CHALLENGE >> Reproduce all of the material below with each "Describe" swapped for "Identify" and nothing else altered.

RECORDS FOR PROCESSING >>
········
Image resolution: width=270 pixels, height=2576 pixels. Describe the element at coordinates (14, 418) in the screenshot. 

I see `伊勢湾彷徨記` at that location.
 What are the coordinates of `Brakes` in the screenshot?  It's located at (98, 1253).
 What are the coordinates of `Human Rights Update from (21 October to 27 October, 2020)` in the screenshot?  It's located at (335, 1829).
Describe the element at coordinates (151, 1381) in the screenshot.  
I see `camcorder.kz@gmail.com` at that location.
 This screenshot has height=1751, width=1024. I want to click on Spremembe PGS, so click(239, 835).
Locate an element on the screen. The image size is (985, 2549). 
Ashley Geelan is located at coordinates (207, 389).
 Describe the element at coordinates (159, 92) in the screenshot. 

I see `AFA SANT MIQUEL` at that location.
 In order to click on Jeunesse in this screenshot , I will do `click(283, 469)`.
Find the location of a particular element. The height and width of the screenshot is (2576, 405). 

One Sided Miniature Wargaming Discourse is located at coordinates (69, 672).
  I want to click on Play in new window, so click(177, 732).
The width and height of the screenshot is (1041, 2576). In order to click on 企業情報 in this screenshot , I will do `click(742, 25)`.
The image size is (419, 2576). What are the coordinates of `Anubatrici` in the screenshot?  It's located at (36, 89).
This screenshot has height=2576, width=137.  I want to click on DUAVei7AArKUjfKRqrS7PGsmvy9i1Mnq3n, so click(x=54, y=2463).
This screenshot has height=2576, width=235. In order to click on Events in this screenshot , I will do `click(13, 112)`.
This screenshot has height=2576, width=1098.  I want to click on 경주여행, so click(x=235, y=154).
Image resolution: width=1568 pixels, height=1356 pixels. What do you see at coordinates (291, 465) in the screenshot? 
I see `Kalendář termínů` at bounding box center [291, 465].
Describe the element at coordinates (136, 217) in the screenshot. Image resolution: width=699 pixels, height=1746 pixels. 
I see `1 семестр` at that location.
········
ANSWER TO THIS TASK >>
Image resolution: width=270 pixels, height=2576 pixels. Identify the element at coordinates (14, 418) in the screenshot. 

I see `伊勢湾彷徨記` at that location.
 What are the coordinates of `Brakes` in the screenshot?  It's located at (98, 1253).
 What are the coordinates of `Human Rights Update from (21 October to 27 October, 2020)` in the screenshot?  It's located at (335, 1829).
Identify the element at coordinates (151, 1381) in the screenshot.  
I see `camcorder.kz@gmail.com` at that location.
 This screenshot has height=1751, width=1024. I want to click on Spremembe PGS, so click(239, 835).
Locate an element on the screen. The image size is (985, 2549). 
Ashley Geelan is located at coordinates (207, 389).
 Identify the element at coordinates (159, 92) in the screenshot. 

I see `AFA SANT MIQUEL` at that location.
 In order to click on Jeunesse in this screenshot , I will do `click(283, 469)`.
Find the location of a particular element. The height and width of the screenshot is (2576, 405). 

One Sided Miniature Wargaming Discourse is located at coordinates (69, 672).
  I want to click on Play in new window, so click(177, 732).
The width and height of the screenshot is (1041, 2576). In order to click on 企業情報 in this screenshot , I will do `click(742, 25)`.
The image size is (419, 2576). What are the coordinates of `Anubatrici` in the screenshot?  It's located at (36, 89).
This screenshot has height=2576, width=137.  I want to click on DUAVei7AArKUjfKRqrS7PGsmvy9i1Mnq3n, so click(x=54, y=2463).
This screenshot has height=2576, width=235. In order to click on Events in this screenshot , I will do `click(13, 112)`.
This screenshot has height=2576, width=1098.  I want to click on 경주여행, so click(x=235, y=154).
Image resolution: width=1568 pixels, height=1356 pixels. What do you see at coordinates (291, 465) in the screenshot? 
I see `Kalendář termínů` at bounding box center [291, 465].
Identify the element at coordinates (136, 217) in the screenshot. Image resolution: width=699 pixels, height=1746 pixels. 
I see `1 семестр` at that location.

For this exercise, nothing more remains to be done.